Я без раздумий согласился.
Мы встретились на Каменноостровском. Я забрался в машину Стаса, как обычно, на заднее сиденье – рядом со Светкой.
Стас тронулся с места.
– Светка, отдай Саше подарок, – приказал он, не оборачиваясь.
(Саша – мое настоящее имя. Имя, которое знали Стас и его дочка.)
Светка с важным видом вручила мне мятый листок. Это был портрет. С рисунка на меня смотрел я: человек – плюшевый мишка с большим подарочным бантиком на щеке.
Я поцеловал Светку в макушку и сказал ей, что никогда еще не получал таких замечательных подарков.
– Никогда? – переспросила она, недоверчивая, как всякая женщина.
– Только в детстве.
– И что это было? – потребовала она объяснений.
– Конструктор-робот.
Светка чуть надула губы и отвернулась, но потом ее внимание привлекла собака, шествующая по тротуару с пластиковой бутылкой в зубах, и она забыла о конструкторе-роботе.
Я спросил Стаса:
– Как дела?
– Нормально. А ты?
– Ничего.
– Вот и хорошо, – одобрил Стас.
У меня стало тепло и легко на душе, несмотря на все неизвестности с Татьяной.

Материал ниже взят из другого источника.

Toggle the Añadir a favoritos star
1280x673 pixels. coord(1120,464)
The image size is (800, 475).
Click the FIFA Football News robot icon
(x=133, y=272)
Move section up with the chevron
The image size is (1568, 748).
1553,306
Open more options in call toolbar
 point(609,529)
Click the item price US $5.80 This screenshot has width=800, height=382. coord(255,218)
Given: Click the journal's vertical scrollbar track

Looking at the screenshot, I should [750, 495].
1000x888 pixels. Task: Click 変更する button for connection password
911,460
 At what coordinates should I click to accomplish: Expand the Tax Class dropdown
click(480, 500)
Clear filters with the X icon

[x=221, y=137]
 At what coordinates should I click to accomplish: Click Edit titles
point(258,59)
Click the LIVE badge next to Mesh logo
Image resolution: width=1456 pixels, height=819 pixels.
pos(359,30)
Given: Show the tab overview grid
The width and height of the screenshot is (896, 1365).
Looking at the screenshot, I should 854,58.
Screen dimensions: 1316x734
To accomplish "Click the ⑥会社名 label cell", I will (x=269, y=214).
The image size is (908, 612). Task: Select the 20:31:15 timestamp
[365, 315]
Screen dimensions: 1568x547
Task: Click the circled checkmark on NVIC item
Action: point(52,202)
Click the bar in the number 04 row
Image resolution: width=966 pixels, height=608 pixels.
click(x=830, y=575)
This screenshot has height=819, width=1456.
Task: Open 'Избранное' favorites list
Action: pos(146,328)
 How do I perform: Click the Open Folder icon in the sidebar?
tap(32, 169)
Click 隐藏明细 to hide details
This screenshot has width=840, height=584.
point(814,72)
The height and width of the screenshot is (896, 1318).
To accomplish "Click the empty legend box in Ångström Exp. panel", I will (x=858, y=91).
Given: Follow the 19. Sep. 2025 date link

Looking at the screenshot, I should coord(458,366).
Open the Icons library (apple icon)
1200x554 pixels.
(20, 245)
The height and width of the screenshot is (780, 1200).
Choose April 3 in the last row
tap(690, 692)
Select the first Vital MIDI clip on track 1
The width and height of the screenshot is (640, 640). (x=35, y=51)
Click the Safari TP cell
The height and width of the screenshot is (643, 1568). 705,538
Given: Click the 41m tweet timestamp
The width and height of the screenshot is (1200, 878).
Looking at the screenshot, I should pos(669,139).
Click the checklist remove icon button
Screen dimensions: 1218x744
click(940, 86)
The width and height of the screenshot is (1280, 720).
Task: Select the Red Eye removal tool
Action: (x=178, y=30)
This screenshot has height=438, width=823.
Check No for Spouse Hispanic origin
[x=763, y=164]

Здорово, когда не нужно вникать в подробности.
Мы уже подъезжали к Островам, когда вдруг прямо перед машиной выросла человеческая фигура. Ее только что не было, и вот внезапно она поднялась из ничего и встала у нас на пути.
Со своего заднего сиденья я ничего толком разглядеть не сумел. Машина закатила истерику. Шины впились в мостовую. Налетев на крепкое препятствие, машина Стаса сильно дернулась, проехала еще немного и остановилась.
Меня бросило вперед, и я треснулся челюстью о спинку Стасова сиденья, а Светка вцепилась в меня с силой небольшой шимпанзе и широко распахнула глаза. Мне казалось, что из них исходит сияние.
Потом я уловил звук. Это был Светкин визг. Так кричат только дети и обезьянки, когда не понимают, что происходит, и только догадываются о степени опасности.
Стас, как всегда, не пристегнулся. Его лицо было разбито в кровь и кривилось.
– Я сломал руку, по-моему, – сказал он и хрипло закудахтал. Очевидно, он считал, что держится молодцом и даже шутит.
Светка прекратила визжать. Теперь она таращилась и тяжело дышала.
«Светка, все в порядке», – хотел было сказать я, но не смог: челюсть двигалась как-то странно. Тогда я решил переплюнуть Стаса по части остроумия в экстремальных ситуациях и попытался выдавить:
– А я сломал челюсть.
И тут дверца машины распахнулась, и возник тот самый пешеход, в которого мы врезались.